What the task asks:
Scan the records for the string "right". State how many lines contain it and add nothing.

(Collected data)
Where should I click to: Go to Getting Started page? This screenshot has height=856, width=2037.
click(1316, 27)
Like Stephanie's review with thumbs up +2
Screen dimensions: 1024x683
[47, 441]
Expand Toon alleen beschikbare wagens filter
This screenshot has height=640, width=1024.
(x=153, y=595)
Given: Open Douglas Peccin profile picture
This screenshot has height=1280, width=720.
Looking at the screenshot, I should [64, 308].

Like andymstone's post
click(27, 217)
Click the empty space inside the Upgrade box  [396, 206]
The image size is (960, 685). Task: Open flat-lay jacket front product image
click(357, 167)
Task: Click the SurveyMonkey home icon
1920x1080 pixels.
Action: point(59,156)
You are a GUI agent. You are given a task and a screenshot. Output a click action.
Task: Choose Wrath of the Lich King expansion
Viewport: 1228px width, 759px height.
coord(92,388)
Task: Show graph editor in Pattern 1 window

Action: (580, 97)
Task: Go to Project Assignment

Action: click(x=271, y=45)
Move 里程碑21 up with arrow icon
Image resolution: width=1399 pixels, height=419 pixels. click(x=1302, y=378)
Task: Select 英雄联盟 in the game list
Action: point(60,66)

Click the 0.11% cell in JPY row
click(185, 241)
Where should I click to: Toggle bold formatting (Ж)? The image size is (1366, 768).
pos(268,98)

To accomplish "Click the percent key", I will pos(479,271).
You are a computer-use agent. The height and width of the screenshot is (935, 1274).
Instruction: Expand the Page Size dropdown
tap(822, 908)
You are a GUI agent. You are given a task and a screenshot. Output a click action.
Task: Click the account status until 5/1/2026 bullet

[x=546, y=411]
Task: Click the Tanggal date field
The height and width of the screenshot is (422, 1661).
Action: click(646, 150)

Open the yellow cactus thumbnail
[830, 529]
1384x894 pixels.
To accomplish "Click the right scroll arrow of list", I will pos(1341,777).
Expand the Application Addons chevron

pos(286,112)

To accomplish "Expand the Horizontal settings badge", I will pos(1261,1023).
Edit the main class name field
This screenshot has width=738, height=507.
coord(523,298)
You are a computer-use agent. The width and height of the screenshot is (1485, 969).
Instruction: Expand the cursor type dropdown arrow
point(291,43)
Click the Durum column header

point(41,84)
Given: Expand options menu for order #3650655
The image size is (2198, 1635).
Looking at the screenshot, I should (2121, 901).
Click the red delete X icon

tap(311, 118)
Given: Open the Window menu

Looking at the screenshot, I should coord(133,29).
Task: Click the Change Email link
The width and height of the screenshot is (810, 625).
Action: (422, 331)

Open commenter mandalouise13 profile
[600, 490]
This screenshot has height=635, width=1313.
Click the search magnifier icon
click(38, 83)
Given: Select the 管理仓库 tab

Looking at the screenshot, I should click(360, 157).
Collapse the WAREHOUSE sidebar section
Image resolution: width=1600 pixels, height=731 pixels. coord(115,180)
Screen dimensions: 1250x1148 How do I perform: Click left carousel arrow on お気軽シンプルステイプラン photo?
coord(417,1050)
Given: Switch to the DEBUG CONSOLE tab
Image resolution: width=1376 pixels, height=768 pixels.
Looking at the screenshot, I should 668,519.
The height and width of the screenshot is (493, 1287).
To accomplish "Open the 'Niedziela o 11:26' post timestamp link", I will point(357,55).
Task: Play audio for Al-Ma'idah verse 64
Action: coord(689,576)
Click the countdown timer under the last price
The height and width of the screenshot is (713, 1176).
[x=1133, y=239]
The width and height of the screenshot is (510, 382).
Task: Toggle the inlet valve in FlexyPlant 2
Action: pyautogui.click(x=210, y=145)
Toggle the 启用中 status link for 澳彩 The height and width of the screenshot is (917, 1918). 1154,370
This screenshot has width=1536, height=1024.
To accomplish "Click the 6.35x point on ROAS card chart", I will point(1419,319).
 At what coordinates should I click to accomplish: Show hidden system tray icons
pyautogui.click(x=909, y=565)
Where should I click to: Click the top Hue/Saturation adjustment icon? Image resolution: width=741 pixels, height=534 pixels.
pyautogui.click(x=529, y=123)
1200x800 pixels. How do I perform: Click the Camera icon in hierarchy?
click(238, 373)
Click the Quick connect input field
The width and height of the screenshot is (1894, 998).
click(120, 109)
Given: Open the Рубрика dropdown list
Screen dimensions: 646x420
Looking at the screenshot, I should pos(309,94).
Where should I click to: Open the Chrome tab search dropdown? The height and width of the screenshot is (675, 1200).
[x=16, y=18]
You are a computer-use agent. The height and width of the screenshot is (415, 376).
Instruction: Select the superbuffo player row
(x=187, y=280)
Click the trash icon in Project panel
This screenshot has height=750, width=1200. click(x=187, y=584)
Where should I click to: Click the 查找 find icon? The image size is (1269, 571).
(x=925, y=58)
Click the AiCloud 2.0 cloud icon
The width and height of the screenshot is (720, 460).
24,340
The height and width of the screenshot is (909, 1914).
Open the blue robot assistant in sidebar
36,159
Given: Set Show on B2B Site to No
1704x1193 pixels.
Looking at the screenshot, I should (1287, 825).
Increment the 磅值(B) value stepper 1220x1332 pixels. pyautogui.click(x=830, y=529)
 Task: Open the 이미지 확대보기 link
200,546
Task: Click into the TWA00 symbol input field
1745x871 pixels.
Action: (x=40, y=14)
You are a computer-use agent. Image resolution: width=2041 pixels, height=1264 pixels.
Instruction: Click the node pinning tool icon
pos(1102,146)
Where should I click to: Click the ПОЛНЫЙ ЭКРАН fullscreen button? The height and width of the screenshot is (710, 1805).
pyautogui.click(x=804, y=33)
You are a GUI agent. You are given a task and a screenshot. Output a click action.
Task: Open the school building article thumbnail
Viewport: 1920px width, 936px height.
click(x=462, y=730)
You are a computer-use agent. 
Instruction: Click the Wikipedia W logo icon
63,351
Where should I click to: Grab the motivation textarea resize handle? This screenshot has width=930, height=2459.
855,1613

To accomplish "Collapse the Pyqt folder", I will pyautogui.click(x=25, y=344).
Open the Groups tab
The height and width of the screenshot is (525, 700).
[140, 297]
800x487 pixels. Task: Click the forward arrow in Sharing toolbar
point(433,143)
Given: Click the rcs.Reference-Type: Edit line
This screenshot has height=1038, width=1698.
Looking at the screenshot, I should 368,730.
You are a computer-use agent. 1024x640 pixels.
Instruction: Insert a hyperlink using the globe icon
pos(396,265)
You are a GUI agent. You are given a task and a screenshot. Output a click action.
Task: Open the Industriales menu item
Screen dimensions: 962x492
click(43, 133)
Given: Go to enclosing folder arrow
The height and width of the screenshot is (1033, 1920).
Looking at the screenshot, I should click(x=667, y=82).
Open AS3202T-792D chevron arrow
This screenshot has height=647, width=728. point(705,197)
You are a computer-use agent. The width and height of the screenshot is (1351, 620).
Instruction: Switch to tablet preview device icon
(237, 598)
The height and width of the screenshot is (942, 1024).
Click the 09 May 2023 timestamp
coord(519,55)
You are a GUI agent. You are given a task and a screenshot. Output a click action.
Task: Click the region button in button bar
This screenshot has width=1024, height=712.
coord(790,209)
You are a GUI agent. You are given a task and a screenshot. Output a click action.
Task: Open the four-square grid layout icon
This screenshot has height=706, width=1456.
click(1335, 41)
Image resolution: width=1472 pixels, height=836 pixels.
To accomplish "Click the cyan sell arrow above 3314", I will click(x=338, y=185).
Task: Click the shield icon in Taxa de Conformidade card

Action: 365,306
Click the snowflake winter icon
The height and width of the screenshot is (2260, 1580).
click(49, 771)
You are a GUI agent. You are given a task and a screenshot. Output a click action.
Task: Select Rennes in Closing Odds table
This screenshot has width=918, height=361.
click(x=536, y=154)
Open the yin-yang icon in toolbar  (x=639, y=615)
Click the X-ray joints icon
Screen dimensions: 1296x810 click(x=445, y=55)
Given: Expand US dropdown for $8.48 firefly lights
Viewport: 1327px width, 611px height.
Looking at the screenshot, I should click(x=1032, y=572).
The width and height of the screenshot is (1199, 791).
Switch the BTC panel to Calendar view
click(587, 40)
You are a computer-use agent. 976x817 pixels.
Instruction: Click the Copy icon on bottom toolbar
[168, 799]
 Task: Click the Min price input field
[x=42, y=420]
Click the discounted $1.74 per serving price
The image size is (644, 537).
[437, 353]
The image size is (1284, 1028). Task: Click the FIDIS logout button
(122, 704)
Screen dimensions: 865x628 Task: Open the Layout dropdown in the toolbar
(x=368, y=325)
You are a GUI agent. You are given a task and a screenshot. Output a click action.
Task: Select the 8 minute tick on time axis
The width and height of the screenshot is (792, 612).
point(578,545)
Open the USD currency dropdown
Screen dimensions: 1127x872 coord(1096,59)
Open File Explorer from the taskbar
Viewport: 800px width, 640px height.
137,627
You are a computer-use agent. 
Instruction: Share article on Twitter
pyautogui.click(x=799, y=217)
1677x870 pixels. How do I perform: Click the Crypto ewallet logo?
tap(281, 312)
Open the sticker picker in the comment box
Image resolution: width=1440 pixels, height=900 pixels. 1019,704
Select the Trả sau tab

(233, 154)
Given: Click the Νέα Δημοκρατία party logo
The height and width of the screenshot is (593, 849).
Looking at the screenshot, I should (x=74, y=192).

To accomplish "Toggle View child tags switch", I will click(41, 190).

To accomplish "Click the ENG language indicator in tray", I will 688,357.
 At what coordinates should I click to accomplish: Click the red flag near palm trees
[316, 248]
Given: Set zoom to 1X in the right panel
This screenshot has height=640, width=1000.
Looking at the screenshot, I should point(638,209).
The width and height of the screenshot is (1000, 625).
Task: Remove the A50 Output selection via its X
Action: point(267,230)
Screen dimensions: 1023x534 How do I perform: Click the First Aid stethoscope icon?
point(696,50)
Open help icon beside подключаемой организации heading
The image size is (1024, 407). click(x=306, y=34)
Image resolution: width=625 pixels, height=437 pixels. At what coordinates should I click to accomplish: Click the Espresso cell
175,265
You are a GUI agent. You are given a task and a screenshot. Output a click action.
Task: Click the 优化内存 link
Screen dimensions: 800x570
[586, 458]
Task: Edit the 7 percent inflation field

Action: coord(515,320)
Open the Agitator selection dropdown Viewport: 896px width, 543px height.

Task response:
2